- **Data for review**
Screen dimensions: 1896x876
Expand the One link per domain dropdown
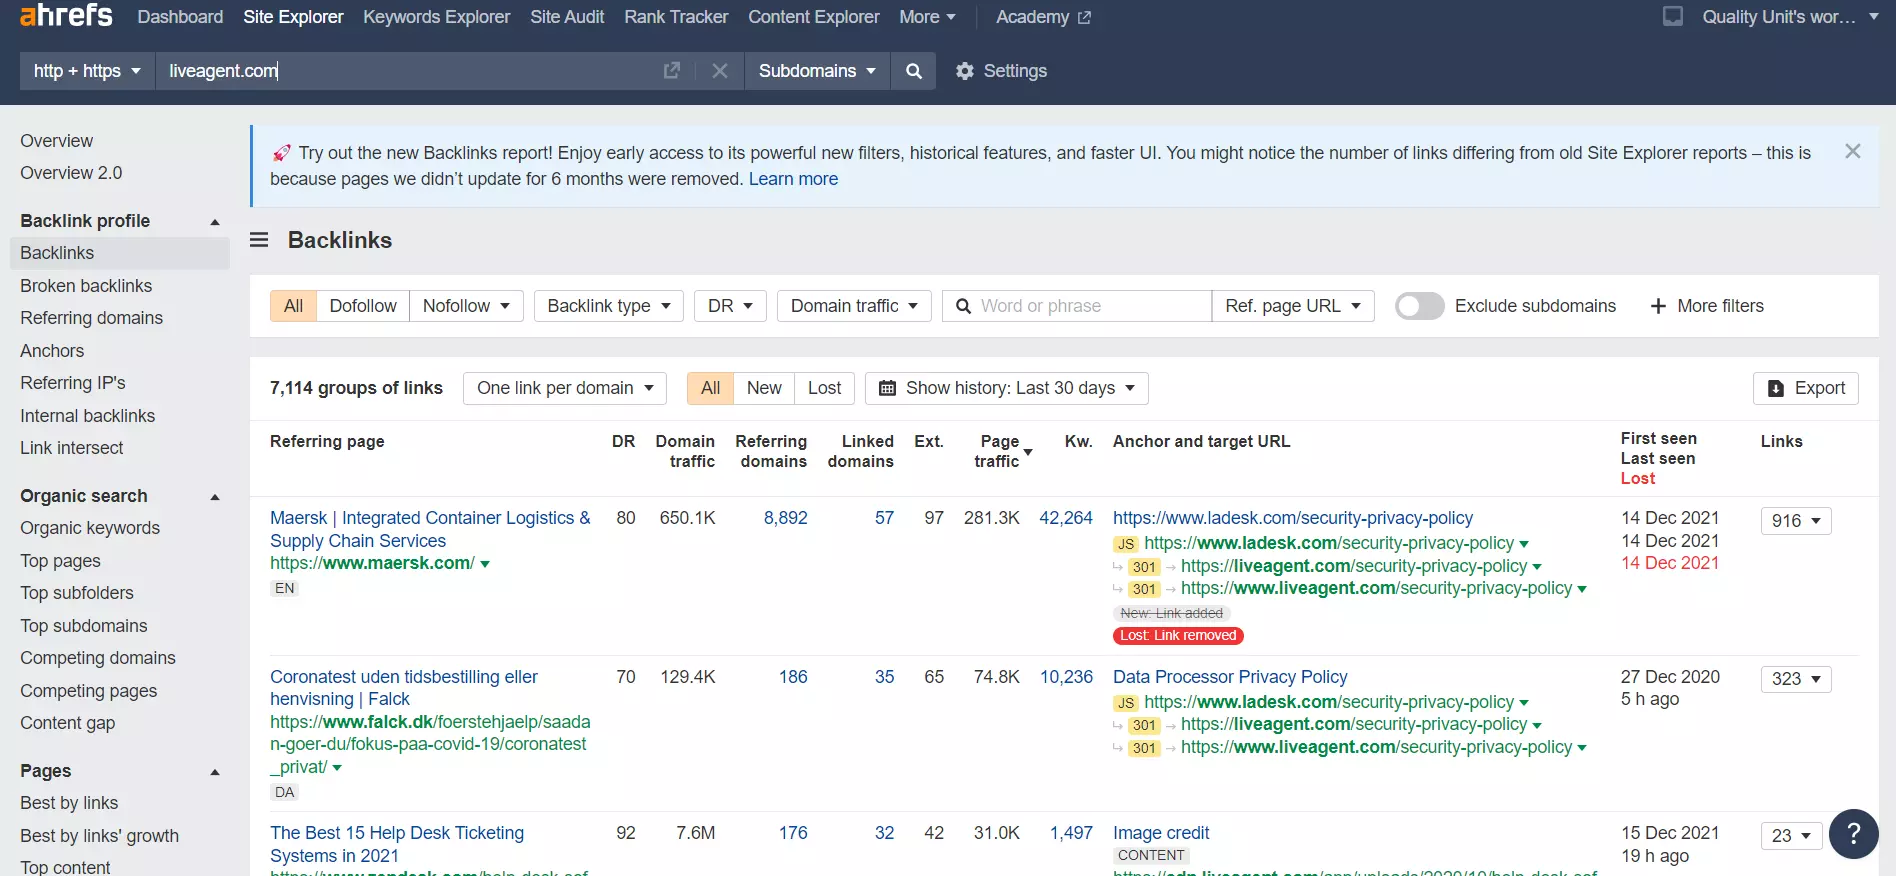564,388
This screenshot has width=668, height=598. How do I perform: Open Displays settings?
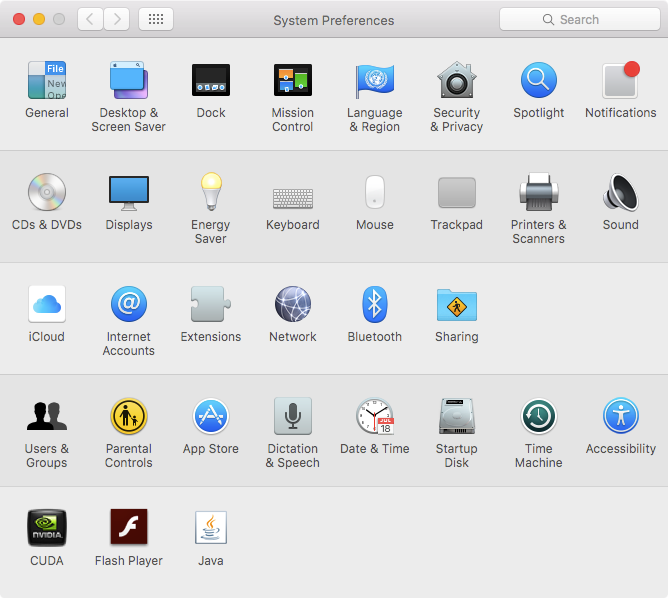pyautogui.click(x=129, y=193)
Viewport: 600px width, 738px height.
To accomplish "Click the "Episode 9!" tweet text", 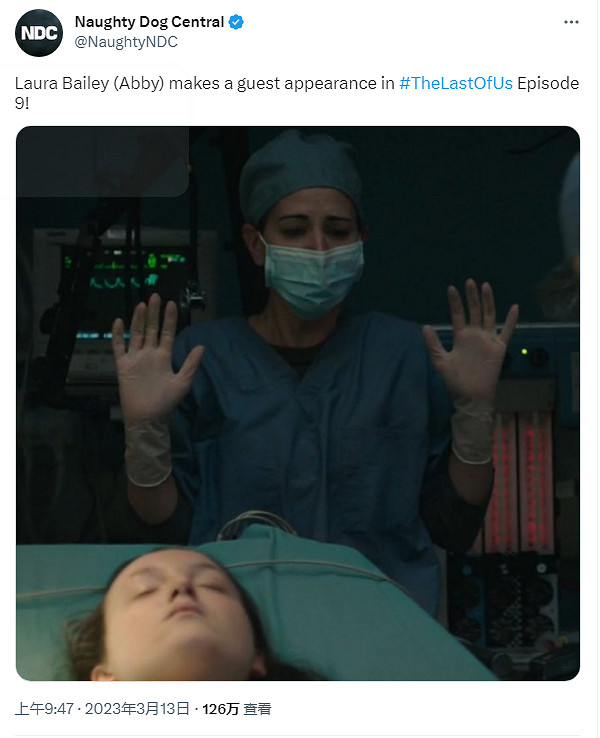I will (x=297, y=93).
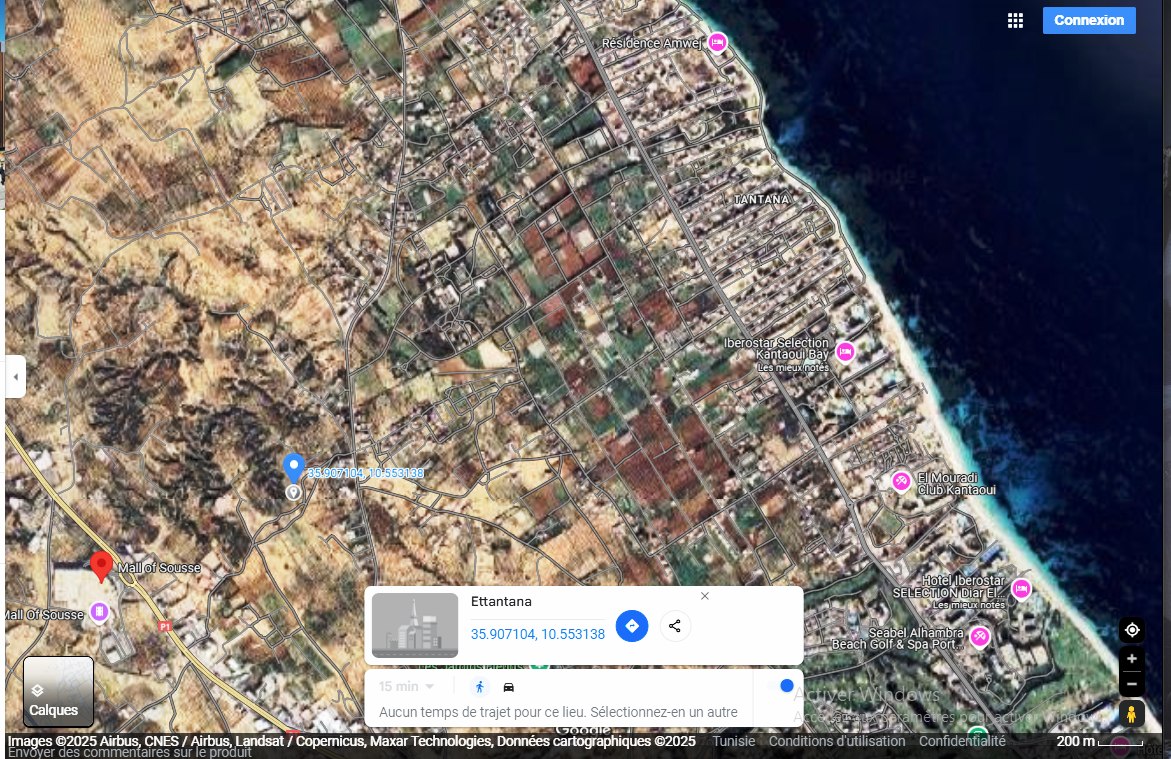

- **Directions**
Only an exact copy is wanted: the lines from the opening of the material through the line that has "Viewport: 600px width, 738px height.", minus any pictures.

- **Written response**
Screen dimensions: 1896x876
Expand the One link per domain dropdown
564,388
This screenshot has width=668, height=598. How do I perform: Open Displays settings?
pyautogui.click(x=129, y=193)
Viewport: 600px width, 738px height.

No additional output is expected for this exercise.